The US is a key market, accounting for 20 per cent of sales, a rise of 42 per cent from last year. US growth, said chief executive Tom Kirby, was helped by the decision to sell direct to independent retailers rather than by using distributors. Games Workshop has won sales in Europe by translating its games into other languages, and they will soon be available in Mandarin Chinese.

A number of points stand out about the business. First, it has no obvious competitors. Second, most of its markets remain under-exploited. Third, cash flow is exceptionally good. But a potential downside is that interest from its fans might wane. And the games compete in a wider market for hard-earned leisure spending - although fantasy games are popular, there are all sorts of broadly competing products, especially computer games. If the UK market is not yet saturated, coverage of its products must be reaching a significant proportion of the population by now.

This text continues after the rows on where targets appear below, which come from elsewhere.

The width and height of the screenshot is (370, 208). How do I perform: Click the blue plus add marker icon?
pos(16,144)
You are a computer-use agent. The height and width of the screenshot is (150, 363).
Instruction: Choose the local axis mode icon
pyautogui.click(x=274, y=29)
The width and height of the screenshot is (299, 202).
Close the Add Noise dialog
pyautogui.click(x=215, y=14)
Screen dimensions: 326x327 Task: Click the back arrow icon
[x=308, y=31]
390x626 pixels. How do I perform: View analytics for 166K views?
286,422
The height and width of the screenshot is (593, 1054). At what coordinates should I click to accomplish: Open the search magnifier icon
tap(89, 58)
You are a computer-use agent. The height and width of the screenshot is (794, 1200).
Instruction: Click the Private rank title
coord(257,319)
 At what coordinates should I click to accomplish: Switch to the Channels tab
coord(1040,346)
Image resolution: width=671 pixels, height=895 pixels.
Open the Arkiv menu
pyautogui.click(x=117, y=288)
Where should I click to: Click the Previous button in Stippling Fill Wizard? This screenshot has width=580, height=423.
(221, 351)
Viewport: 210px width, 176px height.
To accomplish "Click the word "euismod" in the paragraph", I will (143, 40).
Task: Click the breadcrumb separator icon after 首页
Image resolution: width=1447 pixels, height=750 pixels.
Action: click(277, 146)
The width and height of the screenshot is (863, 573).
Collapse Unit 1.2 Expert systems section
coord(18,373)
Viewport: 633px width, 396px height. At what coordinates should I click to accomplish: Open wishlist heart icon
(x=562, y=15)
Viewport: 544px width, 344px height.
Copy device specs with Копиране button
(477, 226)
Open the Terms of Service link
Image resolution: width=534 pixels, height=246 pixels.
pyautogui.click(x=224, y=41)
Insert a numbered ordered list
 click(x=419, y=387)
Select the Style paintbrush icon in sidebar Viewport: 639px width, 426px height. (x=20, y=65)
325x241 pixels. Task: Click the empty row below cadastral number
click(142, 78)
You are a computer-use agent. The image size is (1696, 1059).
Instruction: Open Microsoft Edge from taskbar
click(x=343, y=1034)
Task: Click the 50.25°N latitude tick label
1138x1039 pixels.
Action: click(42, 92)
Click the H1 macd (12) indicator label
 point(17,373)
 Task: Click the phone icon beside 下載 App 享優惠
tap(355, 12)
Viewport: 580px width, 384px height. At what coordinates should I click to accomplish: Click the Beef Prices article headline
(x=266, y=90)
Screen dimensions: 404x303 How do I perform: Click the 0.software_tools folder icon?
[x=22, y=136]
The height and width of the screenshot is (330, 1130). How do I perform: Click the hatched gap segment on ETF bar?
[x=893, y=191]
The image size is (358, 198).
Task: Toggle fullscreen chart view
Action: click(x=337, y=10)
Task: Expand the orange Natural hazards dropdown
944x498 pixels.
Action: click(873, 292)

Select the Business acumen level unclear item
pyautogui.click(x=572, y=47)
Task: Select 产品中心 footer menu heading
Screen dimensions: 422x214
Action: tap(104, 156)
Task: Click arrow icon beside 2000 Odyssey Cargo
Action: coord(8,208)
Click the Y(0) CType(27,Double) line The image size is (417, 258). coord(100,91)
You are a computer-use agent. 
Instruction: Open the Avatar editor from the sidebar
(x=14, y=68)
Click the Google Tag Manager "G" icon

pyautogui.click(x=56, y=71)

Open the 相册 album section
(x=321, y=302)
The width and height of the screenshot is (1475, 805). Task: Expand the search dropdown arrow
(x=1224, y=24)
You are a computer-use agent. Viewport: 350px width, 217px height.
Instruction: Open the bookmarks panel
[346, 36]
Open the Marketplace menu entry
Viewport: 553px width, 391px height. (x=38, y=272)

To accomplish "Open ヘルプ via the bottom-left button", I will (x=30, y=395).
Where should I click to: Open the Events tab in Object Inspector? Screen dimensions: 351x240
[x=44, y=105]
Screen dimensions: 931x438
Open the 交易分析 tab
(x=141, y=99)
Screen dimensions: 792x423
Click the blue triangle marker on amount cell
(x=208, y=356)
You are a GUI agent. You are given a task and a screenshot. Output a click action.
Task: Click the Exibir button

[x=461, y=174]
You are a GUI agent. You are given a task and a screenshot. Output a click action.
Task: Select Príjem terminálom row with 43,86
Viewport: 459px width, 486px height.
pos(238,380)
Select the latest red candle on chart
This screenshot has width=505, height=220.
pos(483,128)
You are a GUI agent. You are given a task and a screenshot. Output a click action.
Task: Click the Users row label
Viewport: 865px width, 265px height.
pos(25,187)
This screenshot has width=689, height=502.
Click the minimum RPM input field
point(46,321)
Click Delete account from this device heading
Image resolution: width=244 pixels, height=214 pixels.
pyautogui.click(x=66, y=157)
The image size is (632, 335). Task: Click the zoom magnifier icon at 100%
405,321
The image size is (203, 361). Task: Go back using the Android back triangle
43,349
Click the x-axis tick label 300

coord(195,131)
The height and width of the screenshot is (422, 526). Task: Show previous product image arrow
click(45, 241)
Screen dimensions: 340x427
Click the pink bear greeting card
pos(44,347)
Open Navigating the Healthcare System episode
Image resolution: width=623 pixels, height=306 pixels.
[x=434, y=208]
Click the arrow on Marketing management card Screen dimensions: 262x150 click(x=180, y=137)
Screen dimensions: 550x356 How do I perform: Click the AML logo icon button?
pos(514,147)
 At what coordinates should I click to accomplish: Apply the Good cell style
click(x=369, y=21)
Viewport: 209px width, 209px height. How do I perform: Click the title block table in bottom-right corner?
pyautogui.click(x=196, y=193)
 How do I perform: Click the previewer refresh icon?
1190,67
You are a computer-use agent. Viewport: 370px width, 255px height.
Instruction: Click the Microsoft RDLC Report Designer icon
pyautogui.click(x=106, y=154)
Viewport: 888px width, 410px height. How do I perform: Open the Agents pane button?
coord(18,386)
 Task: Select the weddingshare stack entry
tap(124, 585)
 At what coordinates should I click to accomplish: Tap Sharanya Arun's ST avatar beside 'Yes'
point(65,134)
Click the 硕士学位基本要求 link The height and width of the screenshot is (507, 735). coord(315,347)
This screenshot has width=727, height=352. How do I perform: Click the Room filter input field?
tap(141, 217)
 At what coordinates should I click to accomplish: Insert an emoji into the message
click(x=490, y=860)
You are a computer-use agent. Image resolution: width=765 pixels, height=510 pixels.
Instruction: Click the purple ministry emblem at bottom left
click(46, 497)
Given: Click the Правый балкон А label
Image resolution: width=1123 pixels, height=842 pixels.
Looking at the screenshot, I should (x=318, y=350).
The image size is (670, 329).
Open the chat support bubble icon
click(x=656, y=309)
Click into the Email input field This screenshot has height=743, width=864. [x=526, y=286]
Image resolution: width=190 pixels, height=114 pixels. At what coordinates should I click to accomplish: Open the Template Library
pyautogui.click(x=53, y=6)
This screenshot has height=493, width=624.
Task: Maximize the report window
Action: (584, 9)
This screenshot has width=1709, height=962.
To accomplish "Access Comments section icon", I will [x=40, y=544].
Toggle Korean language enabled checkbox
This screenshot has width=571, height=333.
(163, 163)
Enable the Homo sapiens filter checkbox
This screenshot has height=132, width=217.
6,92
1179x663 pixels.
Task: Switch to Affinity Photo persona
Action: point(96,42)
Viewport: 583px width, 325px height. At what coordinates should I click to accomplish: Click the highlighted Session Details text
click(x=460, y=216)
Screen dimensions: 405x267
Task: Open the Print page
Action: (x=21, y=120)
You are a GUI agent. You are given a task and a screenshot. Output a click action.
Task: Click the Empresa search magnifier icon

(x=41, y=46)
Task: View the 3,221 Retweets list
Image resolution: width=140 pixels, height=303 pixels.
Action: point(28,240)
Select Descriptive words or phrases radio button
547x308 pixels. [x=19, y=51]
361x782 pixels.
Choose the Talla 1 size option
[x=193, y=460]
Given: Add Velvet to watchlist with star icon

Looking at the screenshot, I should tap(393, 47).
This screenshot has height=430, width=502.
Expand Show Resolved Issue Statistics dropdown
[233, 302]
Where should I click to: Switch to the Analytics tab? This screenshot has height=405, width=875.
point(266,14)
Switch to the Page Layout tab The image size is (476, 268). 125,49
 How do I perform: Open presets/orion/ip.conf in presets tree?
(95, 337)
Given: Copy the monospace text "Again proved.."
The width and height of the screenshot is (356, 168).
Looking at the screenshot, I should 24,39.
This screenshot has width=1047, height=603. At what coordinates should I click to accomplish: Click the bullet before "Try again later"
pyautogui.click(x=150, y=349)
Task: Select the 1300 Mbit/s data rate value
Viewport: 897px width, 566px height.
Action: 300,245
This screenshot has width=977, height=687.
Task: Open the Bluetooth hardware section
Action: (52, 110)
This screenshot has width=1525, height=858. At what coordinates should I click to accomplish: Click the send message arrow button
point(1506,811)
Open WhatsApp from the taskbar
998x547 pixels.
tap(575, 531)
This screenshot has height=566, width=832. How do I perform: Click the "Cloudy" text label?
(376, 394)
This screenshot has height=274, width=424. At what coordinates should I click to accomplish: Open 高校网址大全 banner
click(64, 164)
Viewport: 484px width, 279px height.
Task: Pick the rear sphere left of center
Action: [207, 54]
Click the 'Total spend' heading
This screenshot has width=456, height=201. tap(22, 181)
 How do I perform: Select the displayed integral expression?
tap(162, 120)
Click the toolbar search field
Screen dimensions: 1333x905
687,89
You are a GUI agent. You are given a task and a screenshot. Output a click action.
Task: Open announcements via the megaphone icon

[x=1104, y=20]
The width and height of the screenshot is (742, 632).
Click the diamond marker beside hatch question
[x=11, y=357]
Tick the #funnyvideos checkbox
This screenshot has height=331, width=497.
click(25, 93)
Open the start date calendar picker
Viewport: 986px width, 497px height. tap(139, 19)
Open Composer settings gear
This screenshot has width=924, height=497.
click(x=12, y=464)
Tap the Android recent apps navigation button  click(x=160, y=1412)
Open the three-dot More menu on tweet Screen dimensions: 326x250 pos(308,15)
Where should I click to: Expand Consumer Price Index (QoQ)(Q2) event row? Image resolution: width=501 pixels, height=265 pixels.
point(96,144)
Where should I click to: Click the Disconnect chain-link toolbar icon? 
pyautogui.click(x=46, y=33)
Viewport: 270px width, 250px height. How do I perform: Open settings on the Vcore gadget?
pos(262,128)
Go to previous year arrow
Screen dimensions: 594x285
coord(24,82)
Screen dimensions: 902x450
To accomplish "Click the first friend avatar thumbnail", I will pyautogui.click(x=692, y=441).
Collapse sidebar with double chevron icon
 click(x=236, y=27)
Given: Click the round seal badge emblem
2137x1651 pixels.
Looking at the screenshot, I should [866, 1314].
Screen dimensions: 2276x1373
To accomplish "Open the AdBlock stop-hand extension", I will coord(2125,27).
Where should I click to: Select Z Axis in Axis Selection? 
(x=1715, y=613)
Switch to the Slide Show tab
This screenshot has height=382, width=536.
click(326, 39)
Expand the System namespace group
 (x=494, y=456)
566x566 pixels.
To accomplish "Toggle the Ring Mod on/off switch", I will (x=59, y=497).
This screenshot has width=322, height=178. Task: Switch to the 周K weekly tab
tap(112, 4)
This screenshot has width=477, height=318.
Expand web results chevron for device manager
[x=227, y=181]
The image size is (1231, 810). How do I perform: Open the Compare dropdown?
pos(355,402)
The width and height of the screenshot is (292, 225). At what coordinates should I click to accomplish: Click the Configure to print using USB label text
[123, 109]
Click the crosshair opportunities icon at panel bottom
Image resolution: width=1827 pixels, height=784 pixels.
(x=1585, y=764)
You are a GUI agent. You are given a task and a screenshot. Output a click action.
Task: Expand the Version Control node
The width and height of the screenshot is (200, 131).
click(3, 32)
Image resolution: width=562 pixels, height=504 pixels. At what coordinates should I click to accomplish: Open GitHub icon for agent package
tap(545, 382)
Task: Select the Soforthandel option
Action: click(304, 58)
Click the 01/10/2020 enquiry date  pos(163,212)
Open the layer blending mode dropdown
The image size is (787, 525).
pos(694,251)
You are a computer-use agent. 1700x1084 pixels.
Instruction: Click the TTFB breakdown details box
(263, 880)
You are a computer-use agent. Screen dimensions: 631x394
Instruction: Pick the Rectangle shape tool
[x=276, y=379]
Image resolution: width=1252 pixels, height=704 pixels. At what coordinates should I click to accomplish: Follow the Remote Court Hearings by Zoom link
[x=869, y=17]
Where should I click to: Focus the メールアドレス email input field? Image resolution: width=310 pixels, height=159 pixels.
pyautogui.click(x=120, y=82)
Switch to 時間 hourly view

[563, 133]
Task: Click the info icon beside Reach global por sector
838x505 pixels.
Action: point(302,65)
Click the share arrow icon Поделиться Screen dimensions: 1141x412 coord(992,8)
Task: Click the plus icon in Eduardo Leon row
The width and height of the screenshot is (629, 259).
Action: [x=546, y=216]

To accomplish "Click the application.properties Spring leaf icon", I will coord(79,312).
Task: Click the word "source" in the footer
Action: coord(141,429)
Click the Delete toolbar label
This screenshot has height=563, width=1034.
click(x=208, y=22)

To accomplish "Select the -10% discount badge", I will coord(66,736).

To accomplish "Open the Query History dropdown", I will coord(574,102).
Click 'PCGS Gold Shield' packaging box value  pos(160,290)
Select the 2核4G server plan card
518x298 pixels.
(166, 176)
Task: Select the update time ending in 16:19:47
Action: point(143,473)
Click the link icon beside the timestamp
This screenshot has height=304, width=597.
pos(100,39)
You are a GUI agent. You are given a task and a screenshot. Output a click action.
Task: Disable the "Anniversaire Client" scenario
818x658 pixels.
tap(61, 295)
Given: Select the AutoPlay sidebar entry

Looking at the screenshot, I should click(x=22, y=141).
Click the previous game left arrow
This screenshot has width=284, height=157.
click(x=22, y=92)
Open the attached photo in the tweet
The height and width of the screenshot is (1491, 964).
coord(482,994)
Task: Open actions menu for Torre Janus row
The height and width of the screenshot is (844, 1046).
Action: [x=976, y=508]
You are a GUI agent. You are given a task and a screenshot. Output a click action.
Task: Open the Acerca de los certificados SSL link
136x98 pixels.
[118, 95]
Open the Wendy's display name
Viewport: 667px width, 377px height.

Still, it seems reasonable to assume that the strong expansion of recent years can be maintained. The question is whether the shares offer much in the way of value. If profits were to grow at a similar rate next year to hit, say, pounds 13m, and earnings per share rose to 27p, the shares would trade at 22 times earnings.

On the basis of how far and how fast the company has come, that seems to offer fair value. There must always be a possibility that it will attract the interest of a larger group, possibly even one of the US leisure or toy empires. Buy.